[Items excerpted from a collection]
-- Begin --

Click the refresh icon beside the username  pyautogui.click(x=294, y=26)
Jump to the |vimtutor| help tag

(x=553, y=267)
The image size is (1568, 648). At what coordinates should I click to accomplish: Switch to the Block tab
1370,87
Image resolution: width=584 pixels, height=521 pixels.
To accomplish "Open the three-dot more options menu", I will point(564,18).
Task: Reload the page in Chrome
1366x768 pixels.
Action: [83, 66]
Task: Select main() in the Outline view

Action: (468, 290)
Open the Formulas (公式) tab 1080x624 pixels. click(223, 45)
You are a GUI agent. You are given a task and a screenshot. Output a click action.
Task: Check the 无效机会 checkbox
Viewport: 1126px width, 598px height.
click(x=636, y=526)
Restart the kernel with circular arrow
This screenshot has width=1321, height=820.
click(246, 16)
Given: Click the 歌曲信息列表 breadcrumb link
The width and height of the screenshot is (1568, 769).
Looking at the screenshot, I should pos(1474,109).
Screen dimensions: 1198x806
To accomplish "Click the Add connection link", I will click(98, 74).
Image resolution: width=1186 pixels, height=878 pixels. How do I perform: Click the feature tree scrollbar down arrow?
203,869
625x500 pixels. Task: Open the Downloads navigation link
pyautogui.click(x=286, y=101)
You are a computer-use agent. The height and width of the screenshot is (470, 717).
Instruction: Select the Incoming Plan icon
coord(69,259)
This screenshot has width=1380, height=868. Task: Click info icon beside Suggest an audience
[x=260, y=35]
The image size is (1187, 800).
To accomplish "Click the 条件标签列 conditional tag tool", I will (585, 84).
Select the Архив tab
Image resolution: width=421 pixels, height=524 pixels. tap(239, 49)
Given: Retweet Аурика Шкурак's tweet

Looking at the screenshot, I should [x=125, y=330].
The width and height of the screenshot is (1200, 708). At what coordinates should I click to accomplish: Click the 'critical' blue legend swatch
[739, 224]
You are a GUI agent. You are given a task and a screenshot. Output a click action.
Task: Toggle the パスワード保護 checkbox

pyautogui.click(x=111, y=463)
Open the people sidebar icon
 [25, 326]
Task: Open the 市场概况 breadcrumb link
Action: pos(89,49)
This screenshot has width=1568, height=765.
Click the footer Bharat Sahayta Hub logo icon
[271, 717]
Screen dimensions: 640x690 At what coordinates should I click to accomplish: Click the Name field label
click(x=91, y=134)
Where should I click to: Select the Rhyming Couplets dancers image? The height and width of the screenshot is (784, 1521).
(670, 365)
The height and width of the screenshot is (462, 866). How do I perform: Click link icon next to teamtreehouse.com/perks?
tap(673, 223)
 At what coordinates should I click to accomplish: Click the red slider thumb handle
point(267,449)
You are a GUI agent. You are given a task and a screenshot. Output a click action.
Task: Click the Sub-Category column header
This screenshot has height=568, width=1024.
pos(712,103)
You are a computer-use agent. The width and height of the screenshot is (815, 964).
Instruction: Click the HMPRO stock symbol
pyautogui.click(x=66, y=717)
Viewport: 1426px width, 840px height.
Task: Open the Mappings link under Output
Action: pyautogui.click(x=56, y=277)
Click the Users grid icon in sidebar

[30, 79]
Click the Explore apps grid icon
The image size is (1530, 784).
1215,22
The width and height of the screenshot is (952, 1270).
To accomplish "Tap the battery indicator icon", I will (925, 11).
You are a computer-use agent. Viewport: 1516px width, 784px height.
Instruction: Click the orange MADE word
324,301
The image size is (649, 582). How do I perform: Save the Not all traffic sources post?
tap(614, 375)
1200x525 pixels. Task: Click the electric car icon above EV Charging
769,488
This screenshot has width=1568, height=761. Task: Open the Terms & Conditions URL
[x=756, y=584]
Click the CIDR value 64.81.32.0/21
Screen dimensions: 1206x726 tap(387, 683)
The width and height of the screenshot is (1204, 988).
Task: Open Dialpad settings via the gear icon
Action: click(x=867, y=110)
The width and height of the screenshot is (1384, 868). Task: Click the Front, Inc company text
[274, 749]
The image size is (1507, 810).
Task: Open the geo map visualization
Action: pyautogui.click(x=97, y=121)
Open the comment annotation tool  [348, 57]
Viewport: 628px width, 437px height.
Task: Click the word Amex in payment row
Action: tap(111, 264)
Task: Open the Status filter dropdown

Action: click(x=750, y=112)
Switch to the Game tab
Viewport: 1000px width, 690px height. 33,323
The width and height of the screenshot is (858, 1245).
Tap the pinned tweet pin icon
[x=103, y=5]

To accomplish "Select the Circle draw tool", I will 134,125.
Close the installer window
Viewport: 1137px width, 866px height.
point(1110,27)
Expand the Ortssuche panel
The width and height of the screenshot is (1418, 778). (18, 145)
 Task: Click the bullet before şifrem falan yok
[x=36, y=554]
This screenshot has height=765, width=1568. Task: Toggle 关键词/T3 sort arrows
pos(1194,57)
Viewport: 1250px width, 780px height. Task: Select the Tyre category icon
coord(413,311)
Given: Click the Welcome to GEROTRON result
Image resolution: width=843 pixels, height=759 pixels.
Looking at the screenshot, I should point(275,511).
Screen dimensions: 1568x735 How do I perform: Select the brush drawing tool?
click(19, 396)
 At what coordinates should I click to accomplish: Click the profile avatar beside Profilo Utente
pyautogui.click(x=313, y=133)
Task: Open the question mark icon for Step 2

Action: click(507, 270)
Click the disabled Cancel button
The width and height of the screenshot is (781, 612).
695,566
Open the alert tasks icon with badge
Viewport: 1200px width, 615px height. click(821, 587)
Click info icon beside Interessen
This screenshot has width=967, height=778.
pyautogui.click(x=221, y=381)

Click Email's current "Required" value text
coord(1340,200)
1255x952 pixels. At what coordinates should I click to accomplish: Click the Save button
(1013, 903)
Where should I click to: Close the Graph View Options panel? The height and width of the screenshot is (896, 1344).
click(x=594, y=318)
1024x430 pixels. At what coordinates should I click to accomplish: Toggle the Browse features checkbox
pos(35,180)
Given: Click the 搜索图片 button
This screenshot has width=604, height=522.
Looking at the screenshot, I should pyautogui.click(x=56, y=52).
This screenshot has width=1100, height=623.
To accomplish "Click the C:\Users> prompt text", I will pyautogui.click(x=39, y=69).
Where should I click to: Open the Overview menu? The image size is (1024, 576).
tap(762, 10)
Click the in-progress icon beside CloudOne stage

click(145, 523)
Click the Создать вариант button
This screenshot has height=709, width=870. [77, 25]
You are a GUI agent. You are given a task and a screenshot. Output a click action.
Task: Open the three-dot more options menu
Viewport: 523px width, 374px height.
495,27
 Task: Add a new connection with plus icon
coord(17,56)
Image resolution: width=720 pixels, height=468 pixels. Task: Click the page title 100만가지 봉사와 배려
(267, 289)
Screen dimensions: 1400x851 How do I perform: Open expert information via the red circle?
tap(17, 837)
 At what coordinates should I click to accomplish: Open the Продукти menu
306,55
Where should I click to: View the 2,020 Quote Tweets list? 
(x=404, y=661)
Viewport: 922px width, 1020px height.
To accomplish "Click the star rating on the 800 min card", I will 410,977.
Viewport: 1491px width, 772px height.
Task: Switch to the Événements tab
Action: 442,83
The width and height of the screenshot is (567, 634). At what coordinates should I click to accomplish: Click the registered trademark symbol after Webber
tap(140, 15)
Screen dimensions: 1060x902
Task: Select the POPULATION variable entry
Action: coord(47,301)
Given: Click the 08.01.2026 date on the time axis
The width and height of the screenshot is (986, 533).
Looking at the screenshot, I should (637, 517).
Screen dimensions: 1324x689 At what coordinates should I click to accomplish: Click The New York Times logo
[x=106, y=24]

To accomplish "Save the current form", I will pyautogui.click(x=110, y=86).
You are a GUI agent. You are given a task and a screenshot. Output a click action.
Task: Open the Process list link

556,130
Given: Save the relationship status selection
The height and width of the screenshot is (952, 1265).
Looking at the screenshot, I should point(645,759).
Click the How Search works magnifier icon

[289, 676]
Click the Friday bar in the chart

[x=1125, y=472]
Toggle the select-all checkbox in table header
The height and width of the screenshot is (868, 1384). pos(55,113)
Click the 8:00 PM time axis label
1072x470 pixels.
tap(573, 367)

-- End --

YOUR OBJECTIVE: Rewrite the items as a JSON list of strings, one string per line, starting with the line that contains "This screenshot has width=1568, height=761." and going on through the line that contains "Viewport: 1000px width, 690px height. 33,323", with both of those lines included and blank lines left out.

RESPONSE TO THIS EXERCISE:
[
  "This screenshot has width=1568, height=761. Task: Open the Terms & Conditions URL",
  "[x=756, y=584]",
  "Click the CIDR value 64.81.32.0/21",
  "Screen dimensions: 1206x726 tap(387, 683)",
  "The width and height of the screenshot is (1204, 988).",
  "Task: Open Dialpad settings via the gear icon",
  "Action: click(x=867, y=110)",
  "The width and height of the screenshot is (1384, 868). Task: Click the Front, Inc company text",
  "[274, 749]",
  "The image size is (1507, 810).",
  "Task: Open the geo map visualization",
  "Action: pyautogui.click(x=97, y=121)",
  "Open the comment annotation tool  [348, 57]",
  "Viewport: 628px width, 437px height.",
  "Task: Click the word Amex in payment row",
  "Action: tap(111, 264)",
  "Task: Open the Status filter dropdown",
  "Action: click(x=750, y=112)",
  "Switch to the Game tab",
  "Viewport: 1000px width, 690px height. 33,323"
]